Makes sense. Although in scenario's where the inversion didn't occur right away I think there still might be the high P & built-up Iterm to contend with. Folks may still experience an e tended loss of control while avoiding the hyperspin unless the Iterm in yaw was clamped at say 200 or so. I'm hoping 32k avoids the issue altogether.

gke commented 6 years ago

Is it always just an inversion or does it keep going.

My simplest check is:

old = new = abs(old - new) > impossible ? old : new

Code this evening.

gke commented 6 years ago

Will probably work. Not bothered with pull etc.

void gyroUpdateSensor(gyroSensor_t *gyroSensor) {
    static int32_t gyroADCp[3] = { 0, 0, 0 };
    int32_t newGyro;

    if (!gyroSensor->gyroDev.readFn(&gyroSensor->gyroDev)) {

        return;
    }
    gyroSensor->gyroDev.dataReady = false;

    if (isGyroSensorCalibrationComplete(gyroSensor)) {
        // move gyro data into 32-bit variables to avoid overflows in calculations

        for (uint32_t a = X; a <= Z; a++) { // assume loop unroll opt

            newRawGyro = (int32_t) gyroSensor->gyroDev.gyroADCRaw[a];
            if (abs(newRawGyro - gyroADCp[a]) > INT16_MAX)
                newRawGyro = gyroADCp[a];
            else
                gyroADCp[a] = newRawGyro;

            gyroSensor->gyroDev.gyroADC[a] = newRawGyro
                    - (int32_t) gyroSensor->gyroDev.gyroZero[a];

        }
etc.
martinbudden commented 6 years ago

@gke , we don't have enough data about the values the gyro outputs in a crash to be able to write code at that level of detail. In particular:

  1. When the gyro overflows it appears to change from a value of +1996 to -1996 (or vice versa): a the comparison with INT16_MAX won't detect that.
  2. We don't know how quickly the gyro overflows, so it may take several readings to go from +1996 to -1996, in which case a history of more than just the previous reading is required.

As an aside, the gyro history needs to be stored in the gyroSensor_t struct, not a static variable, otherwise it won't work when multiple gyro are used.

▸ Data extract:
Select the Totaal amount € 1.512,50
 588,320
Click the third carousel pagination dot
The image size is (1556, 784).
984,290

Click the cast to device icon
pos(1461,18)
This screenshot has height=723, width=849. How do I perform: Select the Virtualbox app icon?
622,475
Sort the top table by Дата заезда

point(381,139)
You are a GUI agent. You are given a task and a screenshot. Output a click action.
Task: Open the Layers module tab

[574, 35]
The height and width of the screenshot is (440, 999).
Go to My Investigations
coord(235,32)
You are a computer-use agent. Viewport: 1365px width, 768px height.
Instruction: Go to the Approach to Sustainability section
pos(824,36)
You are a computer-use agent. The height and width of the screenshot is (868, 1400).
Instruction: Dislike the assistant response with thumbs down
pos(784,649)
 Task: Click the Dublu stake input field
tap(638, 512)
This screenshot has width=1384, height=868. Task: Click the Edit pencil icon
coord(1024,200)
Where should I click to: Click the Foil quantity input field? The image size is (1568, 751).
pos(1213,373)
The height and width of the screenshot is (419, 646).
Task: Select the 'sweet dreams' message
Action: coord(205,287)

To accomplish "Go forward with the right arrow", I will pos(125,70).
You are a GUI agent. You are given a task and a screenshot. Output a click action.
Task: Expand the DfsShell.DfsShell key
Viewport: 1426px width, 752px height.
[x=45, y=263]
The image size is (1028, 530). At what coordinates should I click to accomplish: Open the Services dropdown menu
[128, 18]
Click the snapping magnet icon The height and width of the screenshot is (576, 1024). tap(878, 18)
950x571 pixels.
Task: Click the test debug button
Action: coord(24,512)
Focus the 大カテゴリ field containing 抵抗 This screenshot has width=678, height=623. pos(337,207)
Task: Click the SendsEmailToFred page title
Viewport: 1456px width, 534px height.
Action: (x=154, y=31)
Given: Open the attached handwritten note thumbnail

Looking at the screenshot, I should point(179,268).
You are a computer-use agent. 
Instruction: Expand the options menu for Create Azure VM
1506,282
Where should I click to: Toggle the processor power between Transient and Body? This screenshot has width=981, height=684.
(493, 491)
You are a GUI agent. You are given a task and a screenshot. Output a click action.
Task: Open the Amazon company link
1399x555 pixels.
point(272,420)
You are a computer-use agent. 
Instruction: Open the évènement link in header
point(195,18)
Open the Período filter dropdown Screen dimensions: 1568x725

▸ Task description:
Rewrite the stretch of the gyro thread from "martinbudden commented 6" through "won't detect that.", putting "collision" in place of "crash". Work only from the gyro thread itself.

▸ Task solution:
martinbudden commented 6 years ago

@gke , we don't have enough data about the values the gyro outputs in a collision to be able to write code at that level of detail. In particular:

  1. When the gyro overflows it appears to change from a value of +1996 to -1996 (or vice versa): a the comparison with INT16_MAX won't detect that.